On Saturday, the President issued an executive order to defer the withholding, deposit, and payment of certain payroll taxes paid from September 1st through December 31, 2020, although the President indicated that it could end up being applied retroactive to August 1st.
The deferral applies to any employee whose pretax wages or compensation during any bi-weekly pay period is less than $4,000. The tax payments are deferred without any penalties, interest, additional amount, or addition to the tax.
The deferral applies to the employee’s portion of Social Security and Medicare taxes (a combined rate of 7.65%). (The deferral also applies to Railroad Retirement Act Tier 1 tax).
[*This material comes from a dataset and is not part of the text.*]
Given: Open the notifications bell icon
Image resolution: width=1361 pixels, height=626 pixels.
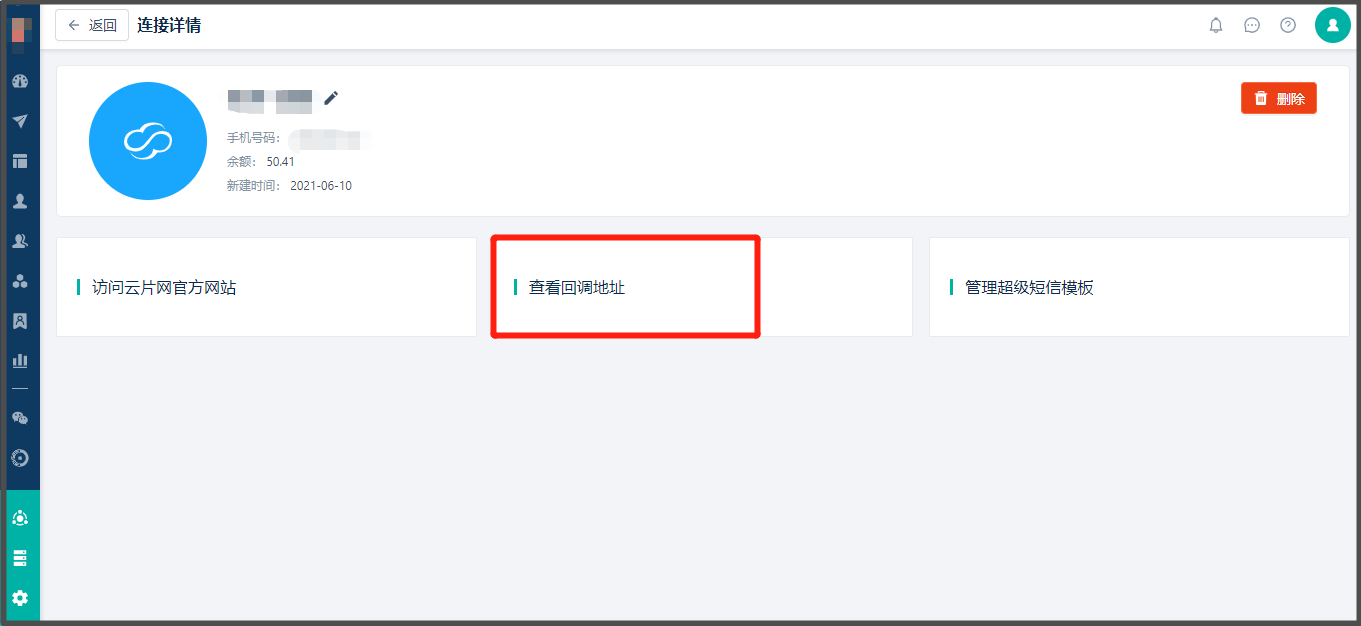Looking at the screenshot, I should click(x=1216, y=25).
The IRS has the authority under the Internal Revenue Code to delay tax payments for up to a year during a presidentially declared disaster. The president declared the coronavirus pandemic a national emergency on March 13th.
Guidance on implementing the order and to ultimately eliminate the obligation to pay the deferred taxes is expected in the near future. That said, while the president has authority to delay the collection of taxes, only an act of Congress can eliminate them altogether.
While the deferral on collecting these taxes should result in bigger paychecks, if and when employees see a boost in their take home pay remains to be seen. First, because the relief is only a temporary deferral, employees, or their employers as their withholding agent, will have repay the deferred taxes next year. Second, many payroll companies will find it challenging to make programing changes to their payroll systems by September 1st. Finally, because the taxes are not forgiven, employers and payroll companies need guidance and further assurances from the IRS, that they will not have to foot the bill for their employees deferred taxes. As a result, it is possible that some employers will continue to withhold payroll taxes from there employee paychecks to minimize the risk both to themselves and their workers.
All of this means that over next few weeks, employers will need to explain to their employees why their take-home pay is or is not going up, and how that could be possibly reversed next year.
Stay tuned for further updates as new information emerges.
We have created a response team to the rapidly changing COVID-19 situation and the law and guidance that follows, so we will continue to post any new developments. You can view our COVID-19 Response Page and additional resources by following the link here. In the meantime, if you have any questions, please contact your Fraser Trebilcock attorney.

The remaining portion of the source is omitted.